§ What to do
Look through the records below, and copy out every line that holds the string "help".

§ Source records
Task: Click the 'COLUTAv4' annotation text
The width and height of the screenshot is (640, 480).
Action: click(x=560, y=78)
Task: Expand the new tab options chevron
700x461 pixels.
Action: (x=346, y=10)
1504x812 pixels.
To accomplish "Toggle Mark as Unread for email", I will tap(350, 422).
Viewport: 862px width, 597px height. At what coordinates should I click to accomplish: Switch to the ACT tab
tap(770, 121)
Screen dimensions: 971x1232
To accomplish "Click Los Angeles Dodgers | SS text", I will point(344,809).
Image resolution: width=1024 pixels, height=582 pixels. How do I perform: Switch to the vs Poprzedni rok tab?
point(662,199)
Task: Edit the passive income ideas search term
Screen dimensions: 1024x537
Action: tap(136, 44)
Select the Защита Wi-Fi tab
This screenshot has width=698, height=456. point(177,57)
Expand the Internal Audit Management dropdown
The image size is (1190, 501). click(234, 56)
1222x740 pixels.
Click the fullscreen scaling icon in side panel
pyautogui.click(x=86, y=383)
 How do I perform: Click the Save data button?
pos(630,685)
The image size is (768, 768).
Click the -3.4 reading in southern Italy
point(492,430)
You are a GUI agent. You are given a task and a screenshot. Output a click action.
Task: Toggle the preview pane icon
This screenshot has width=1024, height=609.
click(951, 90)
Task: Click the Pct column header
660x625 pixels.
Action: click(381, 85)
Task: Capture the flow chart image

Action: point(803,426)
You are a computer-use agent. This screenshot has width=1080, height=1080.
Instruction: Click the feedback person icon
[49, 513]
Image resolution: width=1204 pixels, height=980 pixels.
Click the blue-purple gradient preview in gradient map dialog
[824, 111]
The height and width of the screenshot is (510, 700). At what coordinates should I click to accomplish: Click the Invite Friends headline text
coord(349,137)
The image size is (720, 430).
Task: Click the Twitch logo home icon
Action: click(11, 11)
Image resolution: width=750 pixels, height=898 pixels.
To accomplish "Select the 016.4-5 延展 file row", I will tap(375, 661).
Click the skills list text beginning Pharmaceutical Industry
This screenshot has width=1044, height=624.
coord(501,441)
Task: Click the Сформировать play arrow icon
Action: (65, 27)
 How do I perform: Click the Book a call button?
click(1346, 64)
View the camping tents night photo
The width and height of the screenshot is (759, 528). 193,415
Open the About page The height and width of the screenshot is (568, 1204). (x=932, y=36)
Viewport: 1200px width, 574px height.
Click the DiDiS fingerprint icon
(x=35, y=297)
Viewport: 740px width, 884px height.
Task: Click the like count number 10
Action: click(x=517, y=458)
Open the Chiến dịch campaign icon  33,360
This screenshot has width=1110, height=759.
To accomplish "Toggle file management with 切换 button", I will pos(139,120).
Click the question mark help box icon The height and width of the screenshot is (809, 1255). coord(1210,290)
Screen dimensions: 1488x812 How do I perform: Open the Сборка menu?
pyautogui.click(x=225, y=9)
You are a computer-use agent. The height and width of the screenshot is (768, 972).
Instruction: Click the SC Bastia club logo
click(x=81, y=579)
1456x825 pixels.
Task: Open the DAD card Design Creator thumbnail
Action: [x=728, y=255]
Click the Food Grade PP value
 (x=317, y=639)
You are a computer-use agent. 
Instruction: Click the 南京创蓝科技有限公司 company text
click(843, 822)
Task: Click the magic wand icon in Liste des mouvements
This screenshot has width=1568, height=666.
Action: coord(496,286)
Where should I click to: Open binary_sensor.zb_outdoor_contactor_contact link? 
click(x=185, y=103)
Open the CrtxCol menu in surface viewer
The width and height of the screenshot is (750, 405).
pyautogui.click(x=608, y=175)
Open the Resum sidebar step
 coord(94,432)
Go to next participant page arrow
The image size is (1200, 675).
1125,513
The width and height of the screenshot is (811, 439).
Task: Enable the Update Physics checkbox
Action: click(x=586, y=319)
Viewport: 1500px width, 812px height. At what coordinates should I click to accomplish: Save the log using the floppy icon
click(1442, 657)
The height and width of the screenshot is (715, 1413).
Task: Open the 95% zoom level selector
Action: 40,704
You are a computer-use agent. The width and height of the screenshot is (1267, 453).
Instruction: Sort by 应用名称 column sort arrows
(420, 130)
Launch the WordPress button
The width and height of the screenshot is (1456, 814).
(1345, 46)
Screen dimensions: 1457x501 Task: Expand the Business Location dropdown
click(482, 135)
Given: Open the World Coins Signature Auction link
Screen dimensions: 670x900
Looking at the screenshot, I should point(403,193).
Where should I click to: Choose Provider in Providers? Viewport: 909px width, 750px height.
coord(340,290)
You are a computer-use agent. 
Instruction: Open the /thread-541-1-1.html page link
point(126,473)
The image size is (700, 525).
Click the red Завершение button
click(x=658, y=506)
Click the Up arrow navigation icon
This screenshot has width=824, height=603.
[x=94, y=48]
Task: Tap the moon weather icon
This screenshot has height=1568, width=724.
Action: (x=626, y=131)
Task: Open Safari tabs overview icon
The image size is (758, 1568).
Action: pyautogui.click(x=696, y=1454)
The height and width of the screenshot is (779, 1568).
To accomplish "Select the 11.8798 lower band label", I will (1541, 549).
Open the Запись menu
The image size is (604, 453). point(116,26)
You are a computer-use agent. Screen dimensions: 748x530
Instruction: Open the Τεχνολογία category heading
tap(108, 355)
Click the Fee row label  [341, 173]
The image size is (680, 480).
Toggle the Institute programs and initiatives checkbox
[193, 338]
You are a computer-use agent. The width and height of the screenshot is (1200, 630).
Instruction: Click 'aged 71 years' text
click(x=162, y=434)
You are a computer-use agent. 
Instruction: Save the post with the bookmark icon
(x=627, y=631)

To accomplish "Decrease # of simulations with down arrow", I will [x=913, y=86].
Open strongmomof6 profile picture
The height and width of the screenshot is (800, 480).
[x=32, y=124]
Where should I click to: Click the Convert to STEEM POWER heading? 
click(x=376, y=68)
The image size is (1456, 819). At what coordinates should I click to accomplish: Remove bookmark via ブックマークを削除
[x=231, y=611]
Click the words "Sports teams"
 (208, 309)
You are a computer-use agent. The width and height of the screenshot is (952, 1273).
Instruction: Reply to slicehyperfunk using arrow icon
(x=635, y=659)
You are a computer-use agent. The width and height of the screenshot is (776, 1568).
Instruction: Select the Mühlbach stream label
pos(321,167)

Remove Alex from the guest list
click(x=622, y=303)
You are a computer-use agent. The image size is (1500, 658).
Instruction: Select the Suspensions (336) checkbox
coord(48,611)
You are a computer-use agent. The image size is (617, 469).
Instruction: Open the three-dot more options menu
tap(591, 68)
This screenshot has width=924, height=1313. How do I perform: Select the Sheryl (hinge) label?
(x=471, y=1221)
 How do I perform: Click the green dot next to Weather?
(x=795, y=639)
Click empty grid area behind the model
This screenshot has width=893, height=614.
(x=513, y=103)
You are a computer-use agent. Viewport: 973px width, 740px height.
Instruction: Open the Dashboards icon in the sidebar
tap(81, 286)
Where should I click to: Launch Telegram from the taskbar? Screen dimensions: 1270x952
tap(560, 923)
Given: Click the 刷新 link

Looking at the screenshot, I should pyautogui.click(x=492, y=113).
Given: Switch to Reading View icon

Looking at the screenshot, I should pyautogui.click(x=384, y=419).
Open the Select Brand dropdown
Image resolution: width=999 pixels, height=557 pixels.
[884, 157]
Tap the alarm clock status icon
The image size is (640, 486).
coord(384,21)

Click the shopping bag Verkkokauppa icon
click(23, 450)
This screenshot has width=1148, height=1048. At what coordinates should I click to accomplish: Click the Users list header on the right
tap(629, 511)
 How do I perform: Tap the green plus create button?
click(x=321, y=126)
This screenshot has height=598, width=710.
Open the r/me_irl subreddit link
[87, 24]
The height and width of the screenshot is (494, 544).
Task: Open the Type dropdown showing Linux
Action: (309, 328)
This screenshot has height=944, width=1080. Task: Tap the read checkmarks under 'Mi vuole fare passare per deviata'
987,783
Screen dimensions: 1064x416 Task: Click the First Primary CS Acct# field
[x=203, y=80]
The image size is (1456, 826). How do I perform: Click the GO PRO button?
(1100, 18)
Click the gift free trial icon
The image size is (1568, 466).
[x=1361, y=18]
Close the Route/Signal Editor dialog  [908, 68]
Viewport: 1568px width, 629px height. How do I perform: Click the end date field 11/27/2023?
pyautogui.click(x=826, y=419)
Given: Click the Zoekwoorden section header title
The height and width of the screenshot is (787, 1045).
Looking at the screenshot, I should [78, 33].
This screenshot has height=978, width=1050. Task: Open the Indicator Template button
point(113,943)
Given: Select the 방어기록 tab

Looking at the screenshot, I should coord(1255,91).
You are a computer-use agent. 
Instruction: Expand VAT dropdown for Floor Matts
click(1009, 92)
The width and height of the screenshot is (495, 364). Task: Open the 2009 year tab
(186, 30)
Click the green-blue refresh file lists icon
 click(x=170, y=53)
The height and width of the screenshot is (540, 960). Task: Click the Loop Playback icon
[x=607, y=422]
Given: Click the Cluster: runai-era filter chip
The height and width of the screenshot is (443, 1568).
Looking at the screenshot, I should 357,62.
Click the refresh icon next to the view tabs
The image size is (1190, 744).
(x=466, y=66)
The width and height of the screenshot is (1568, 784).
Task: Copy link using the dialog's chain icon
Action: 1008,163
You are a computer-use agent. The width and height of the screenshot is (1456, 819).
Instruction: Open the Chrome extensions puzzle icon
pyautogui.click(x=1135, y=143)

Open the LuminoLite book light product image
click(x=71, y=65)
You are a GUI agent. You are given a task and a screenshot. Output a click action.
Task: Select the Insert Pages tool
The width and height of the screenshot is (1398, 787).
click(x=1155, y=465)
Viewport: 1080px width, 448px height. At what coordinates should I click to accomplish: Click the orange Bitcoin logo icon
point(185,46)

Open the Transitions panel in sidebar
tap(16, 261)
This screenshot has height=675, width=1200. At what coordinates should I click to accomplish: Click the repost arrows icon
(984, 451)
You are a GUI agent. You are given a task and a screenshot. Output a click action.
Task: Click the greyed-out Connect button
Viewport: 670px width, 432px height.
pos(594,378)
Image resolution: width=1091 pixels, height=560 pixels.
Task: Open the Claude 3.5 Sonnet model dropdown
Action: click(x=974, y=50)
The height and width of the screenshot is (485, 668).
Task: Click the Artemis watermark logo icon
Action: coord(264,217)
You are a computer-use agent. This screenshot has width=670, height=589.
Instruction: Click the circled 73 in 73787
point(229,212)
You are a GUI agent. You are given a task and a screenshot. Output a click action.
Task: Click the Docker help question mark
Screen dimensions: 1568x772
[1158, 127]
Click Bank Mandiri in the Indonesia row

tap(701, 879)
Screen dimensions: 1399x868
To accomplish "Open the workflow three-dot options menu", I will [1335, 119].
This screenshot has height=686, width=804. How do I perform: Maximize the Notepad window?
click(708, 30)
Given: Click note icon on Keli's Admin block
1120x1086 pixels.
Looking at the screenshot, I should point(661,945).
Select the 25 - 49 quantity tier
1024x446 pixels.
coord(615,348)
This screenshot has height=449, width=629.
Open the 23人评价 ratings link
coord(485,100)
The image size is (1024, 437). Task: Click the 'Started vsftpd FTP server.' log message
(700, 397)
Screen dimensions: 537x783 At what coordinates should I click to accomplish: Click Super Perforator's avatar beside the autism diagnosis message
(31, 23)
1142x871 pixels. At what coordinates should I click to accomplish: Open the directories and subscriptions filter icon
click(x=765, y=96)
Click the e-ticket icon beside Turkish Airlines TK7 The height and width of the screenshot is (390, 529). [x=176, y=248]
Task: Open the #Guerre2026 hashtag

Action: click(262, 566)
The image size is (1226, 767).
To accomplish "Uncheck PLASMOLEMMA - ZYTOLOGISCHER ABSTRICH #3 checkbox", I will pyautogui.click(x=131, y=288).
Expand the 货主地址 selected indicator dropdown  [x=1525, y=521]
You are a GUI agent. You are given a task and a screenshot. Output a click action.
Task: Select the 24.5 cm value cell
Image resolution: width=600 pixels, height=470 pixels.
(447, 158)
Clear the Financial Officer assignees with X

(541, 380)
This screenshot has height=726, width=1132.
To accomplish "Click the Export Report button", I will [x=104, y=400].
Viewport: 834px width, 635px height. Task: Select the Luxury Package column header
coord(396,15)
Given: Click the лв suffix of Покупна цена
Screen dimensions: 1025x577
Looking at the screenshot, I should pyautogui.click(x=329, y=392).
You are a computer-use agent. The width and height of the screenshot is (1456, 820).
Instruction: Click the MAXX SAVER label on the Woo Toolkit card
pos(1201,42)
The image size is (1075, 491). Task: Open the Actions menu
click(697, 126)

§ Reply
Click the question mark help box icon The height and width of the screenshot is (809, 1255). coord(1210,290)
Task: Click the Docker help question mark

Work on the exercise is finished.